* [WORK TO COMPLETE] Please change "Explore" to "Discover" in the items from the line with "Uncheck Exibir contagem da coluna" to the line with "click(876, 50)", and give back only those lines with nothing else altered.

--*--

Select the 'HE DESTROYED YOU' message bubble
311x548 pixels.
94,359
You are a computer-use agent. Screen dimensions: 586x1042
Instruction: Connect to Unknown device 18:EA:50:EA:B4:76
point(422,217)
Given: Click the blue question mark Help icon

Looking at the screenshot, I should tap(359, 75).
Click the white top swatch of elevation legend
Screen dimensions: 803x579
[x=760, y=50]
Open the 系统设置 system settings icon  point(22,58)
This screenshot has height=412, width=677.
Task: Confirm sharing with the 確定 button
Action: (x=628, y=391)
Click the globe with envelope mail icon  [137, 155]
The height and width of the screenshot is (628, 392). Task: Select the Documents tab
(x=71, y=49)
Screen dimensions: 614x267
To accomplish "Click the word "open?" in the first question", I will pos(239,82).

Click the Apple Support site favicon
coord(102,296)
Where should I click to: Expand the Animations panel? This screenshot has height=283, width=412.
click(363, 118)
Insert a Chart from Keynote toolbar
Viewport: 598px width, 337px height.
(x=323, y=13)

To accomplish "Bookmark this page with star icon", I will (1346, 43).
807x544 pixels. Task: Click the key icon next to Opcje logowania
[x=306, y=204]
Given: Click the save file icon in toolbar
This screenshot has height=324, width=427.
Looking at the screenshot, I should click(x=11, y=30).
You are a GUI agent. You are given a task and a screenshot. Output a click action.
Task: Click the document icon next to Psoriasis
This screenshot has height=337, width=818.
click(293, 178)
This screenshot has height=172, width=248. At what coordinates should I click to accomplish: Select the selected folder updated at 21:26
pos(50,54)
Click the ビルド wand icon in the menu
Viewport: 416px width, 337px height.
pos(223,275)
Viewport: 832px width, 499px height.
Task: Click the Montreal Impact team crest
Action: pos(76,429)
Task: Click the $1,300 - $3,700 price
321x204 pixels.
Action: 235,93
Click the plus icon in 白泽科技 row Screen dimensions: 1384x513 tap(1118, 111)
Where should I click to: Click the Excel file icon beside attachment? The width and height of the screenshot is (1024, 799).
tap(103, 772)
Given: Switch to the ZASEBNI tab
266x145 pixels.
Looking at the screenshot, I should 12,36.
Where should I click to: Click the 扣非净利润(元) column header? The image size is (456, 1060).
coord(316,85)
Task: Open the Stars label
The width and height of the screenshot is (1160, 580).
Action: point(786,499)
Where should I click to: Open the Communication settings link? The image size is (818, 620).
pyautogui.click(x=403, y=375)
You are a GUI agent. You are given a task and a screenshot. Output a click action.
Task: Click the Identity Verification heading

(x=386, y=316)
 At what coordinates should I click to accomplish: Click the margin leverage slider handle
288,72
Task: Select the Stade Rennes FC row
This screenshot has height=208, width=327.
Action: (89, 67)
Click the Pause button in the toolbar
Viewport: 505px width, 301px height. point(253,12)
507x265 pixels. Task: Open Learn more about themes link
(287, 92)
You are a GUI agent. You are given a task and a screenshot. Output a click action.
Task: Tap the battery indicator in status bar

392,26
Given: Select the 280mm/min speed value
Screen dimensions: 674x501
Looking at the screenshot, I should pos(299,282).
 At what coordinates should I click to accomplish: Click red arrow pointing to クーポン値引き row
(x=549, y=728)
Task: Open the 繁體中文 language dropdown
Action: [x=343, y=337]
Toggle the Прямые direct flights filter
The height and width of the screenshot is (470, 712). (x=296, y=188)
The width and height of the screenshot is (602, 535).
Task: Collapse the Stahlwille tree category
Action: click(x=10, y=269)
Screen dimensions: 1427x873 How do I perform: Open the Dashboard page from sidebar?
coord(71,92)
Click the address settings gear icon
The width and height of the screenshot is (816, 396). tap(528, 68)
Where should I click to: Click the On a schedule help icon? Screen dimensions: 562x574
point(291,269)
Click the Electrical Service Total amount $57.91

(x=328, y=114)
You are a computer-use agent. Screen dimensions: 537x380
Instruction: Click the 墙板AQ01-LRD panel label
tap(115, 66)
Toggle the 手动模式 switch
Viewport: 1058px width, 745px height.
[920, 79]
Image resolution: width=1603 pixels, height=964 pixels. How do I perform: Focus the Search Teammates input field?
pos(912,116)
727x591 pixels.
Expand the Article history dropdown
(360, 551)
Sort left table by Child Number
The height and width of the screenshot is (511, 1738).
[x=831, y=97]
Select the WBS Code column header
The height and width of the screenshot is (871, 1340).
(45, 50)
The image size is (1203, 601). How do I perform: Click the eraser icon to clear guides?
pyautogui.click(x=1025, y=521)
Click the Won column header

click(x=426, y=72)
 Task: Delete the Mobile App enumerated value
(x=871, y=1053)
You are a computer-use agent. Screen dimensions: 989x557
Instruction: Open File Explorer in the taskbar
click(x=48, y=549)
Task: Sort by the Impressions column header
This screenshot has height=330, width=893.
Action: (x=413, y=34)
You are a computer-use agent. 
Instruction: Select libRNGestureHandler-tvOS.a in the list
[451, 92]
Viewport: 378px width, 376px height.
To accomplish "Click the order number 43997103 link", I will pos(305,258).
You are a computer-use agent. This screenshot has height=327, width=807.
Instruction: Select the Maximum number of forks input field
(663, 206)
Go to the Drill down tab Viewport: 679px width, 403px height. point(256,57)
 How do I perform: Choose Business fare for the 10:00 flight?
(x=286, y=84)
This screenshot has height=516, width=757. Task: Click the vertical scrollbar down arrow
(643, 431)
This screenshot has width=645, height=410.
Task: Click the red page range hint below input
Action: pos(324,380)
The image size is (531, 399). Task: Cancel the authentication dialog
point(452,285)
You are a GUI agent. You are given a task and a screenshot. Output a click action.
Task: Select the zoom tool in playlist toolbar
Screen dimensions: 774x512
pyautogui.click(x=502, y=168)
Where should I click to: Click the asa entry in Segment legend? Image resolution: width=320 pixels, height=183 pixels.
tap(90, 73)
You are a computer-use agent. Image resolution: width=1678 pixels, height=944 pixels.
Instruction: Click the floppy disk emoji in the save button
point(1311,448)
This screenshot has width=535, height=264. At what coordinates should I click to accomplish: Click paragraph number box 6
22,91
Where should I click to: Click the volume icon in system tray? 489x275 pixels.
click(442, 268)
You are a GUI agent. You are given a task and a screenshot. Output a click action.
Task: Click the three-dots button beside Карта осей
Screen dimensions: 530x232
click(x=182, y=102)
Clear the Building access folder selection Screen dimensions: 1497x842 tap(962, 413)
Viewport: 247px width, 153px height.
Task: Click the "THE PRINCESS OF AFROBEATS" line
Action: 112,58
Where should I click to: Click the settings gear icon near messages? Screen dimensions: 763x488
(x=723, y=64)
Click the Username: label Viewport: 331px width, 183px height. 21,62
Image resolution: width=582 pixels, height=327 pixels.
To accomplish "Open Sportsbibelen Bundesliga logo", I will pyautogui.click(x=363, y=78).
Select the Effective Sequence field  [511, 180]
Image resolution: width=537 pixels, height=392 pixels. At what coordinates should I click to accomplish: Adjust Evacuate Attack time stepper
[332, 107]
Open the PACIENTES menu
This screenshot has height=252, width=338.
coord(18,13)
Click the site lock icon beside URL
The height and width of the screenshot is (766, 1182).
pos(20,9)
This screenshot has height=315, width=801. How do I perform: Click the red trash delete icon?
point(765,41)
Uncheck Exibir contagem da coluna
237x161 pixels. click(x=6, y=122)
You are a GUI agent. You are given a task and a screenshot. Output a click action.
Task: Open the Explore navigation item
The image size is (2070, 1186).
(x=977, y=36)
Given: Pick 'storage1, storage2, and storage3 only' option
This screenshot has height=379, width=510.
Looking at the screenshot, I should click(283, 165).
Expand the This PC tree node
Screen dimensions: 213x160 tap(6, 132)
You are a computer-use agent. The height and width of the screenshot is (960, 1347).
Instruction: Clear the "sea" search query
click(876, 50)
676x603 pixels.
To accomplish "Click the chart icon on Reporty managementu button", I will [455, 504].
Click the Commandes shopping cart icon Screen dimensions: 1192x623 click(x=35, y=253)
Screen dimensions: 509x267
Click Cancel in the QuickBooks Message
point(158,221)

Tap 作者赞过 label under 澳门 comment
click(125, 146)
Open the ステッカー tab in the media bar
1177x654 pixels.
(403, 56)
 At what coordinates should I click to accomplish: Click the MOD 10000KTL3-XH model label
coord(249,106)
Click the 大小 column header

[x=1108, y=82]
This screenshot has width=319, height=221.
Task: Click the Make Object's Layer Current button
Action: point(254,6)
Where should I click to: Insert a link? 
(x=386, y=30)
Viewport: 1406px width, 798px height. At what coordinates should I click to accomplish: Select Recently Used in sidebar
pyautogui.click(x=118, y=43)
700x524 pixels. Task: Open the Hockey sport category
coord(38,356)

--*--

* [RESULT BELOW]
Uncheck Exibir contagem da coluna
237x161 pixels. click(x=6, y=122)
You are a GUI agent. You are given a task and a screenshot. Output a click action.
Task: Open the Discover navigation item
The image size is (2070, 1186).
(x=977, y=36)
Given: Pick 'storage1, storage2, and storage3 only' option
This screenshot has height=379, width=510.
Looking at the screenshot, I should click(283, 165).
Expand the This PC tree node
Screen dimensions: 213x160 tap(6, 132)
You are a computer-use agent. The height and width of the screenshot is (960, 1347).
Instruction: Clear the "sea" search query
click(876, 50)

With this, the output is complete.